Though VMWare (NYSE:VMW) stock continues to perform well in an increasingly competitive cloud environment, many question its future. The Palo Alto, California-based provider of virtualization software continues to increase revenue and profits. However, VMW has struggled for most of 2019 as evolving technology threatens its businesses.
This issue has created a situation where investors have to ask themselves two questions. They must first figure out whether or not to invest in VMWare, and if so, they must also decide whether that will come through VMW stock.
The Two Questions to Ask About VMWare Stock
Admittedly, deciding whether or not to buy VMWare stock has become more difficult. I made a bullish call on VMW stock last September. As for the result, I was right until I was not right.
Although VMW increased for much of the fall, the changing technology landscape poses risks to VMWare’s business model. Consequently, VMWare stock fell following third-quarter earnings despite beating revenue and profit estimates. Now it trades just slightly higher than where I recommended it at the time.
Experts see threats such as Kubernetes, the open-source system initially developed by Alphabet (NASDAQ:GOOGL, NASDAQ:GOOG), which allows companies to perform virtualization without VMWare’s vSphere platform. Now, vSphere sales growth underperforms the company overall, posing a danger to long-term growth.
VMW acknowledges the threat. It has made acquisitions such as Carbon Black and Pivotal Software (NYSE:PVTL) to compete. Still, how much that will help VMWare respond remains unclear.
Secondly, investors need to ask themselves if VMW stock is the best way to invest in VMWare. Unlike most equities, VMW competes with itself. What I mean by that is that Dell Technologies (NYSE:DELL), a more generalized IT products and services company, owns 81% of VMWare. By buying Dell stock, investors can benefit from the growth of VMWare while hedging the risk with DELL stock.
At a forward price-earnings (PE) ratio of around 21.5, VMWare stock is not the high-flyer it was before the financial crisis. Moreover, with DELL selling for only 7.3-times forward earnings, the lower multiple will appeal to more risk-averse investors.
Most Traders Should Choose DELL Over VMW
InvestorPlace contributor Vince Martin spells out both the pros and cons of either approach. However, he chose to invest by buying Dell stock. Not only did he buy DELL, but he also decided to hedge by purchasing bearish options positions in VMW stock.
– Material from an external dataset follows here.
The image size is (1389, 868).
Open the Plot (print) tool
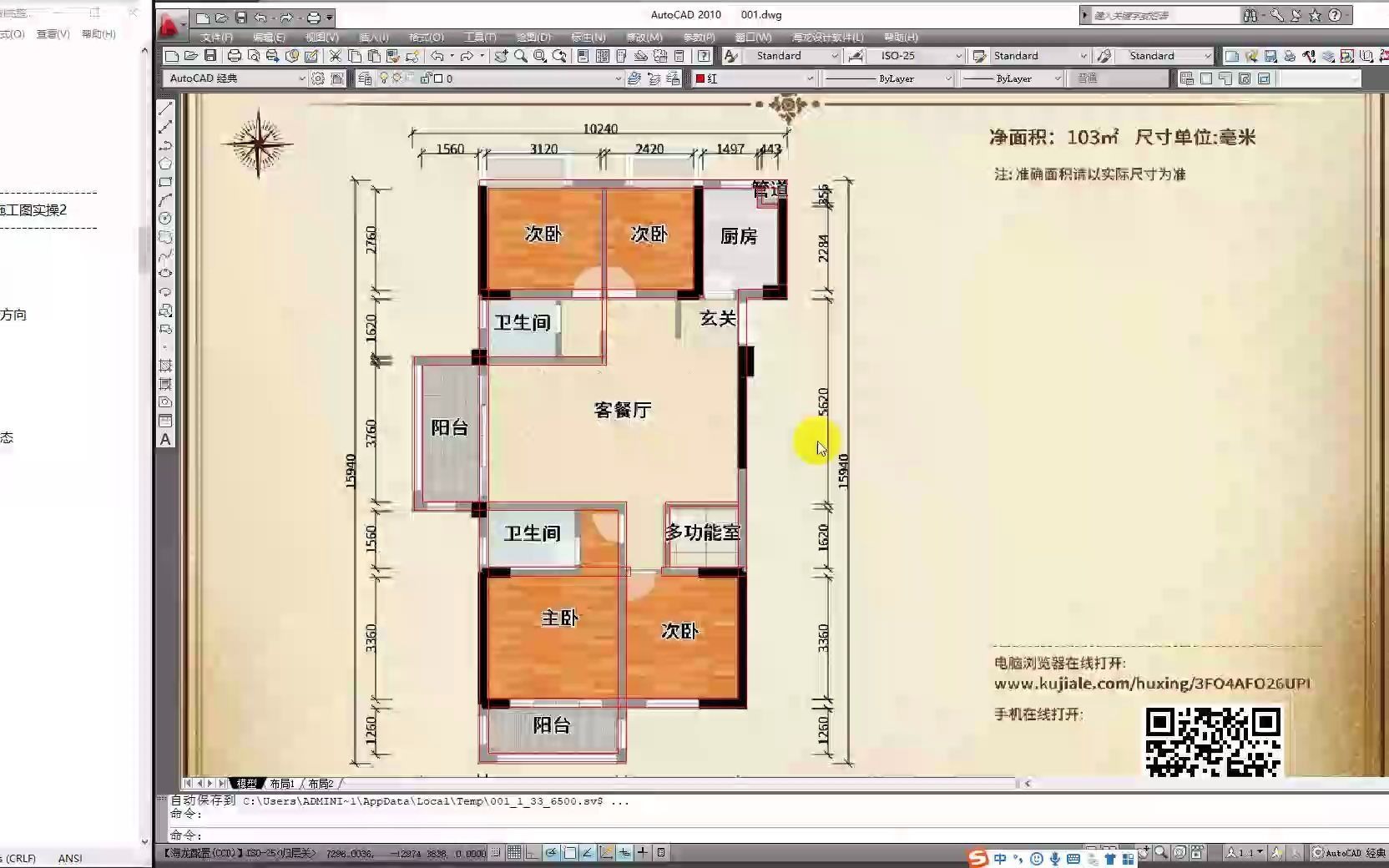click(235, 56)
Moreover, in 2022, Dell will have the option of purchasing the remaining VMW stock shares or spin them off to Dell’s shareholders. Hence, VMW faces uncertainty not only in its industry but also with the future of VMW stock.
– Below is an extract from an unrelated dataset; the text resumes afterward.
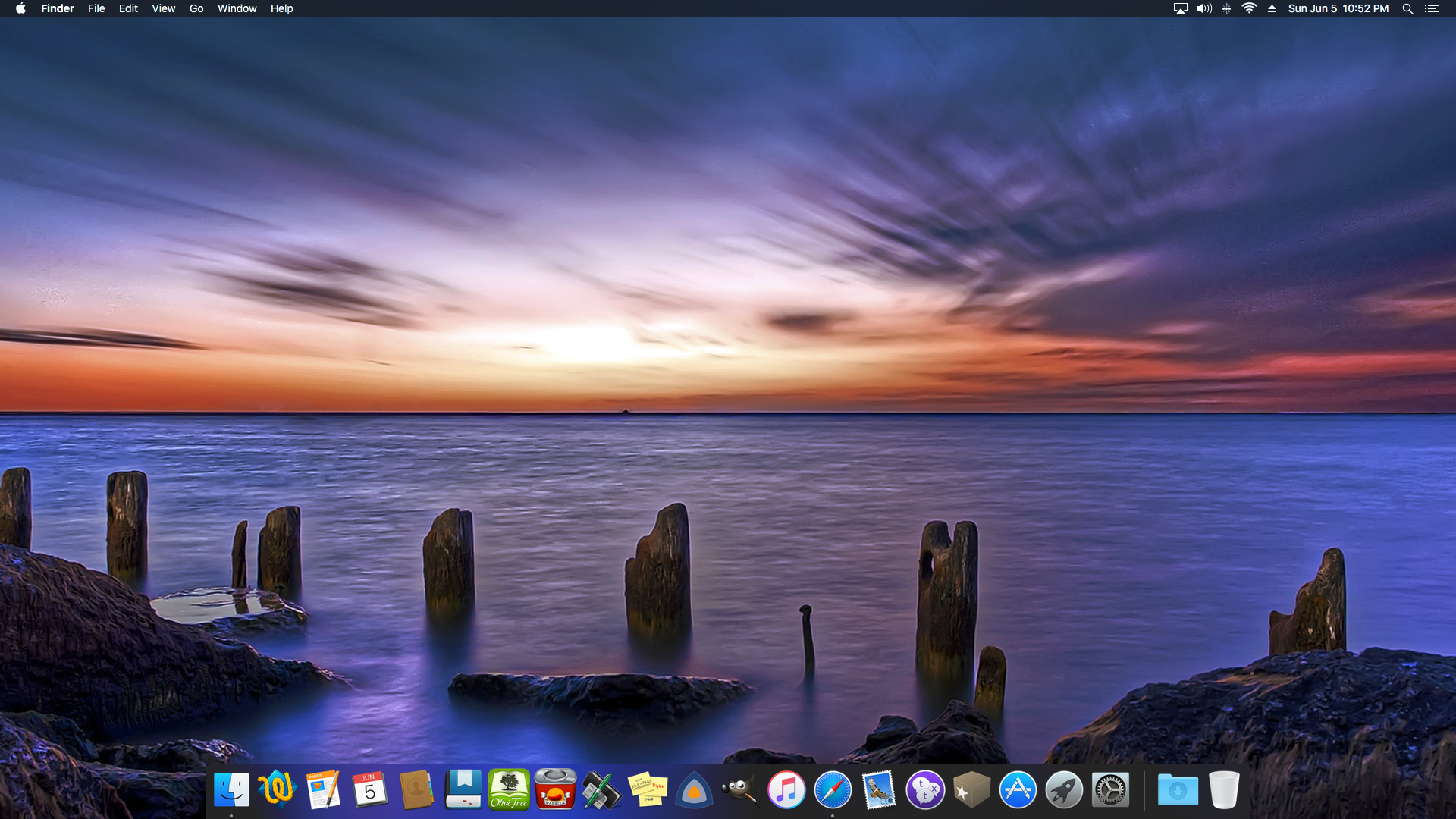Open the Mac App Store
Given this information, I think only the most risk-tolerant investors should buy VMW stock. If it finds a way to restore its growth amid the competition, I believe VMW will see huge gains. Also, the growth in the cloud industry will boost VMW earnings. However, the signs in the industry point to some struggles compared to other peers. Buying VMWare’s parent Dell somewhat insulates traders from this uncertainty.
Concluding Thoughts on VMW Stock
VMWare investors have to decide not only if, but how to trade shares in the company. On the surface, VMWare continues to prosper from the growth of virtualization. However, new products leave some wondering whether technology will make its flagship product, vSphere, obsolete.
Moreover, the ownership stake of Dell presents questions. Dell launched its first initial public offering in 1988 before taking the company private in 2013. DELL stock returned to trading floors last year when it bought back the VMWare tracking stock from EMC Acquisitions. Now, with Dell stock again trading, it could choose to buy the rest of VMWare or spin it off.
Given this reality, I would direct everyone without a risk tolerance and in-depth industry knowledge to choose Dell over VMW stock. However, regardless of the choice, investing in VMW stock is both a question of tech knowledge and investment tolerances.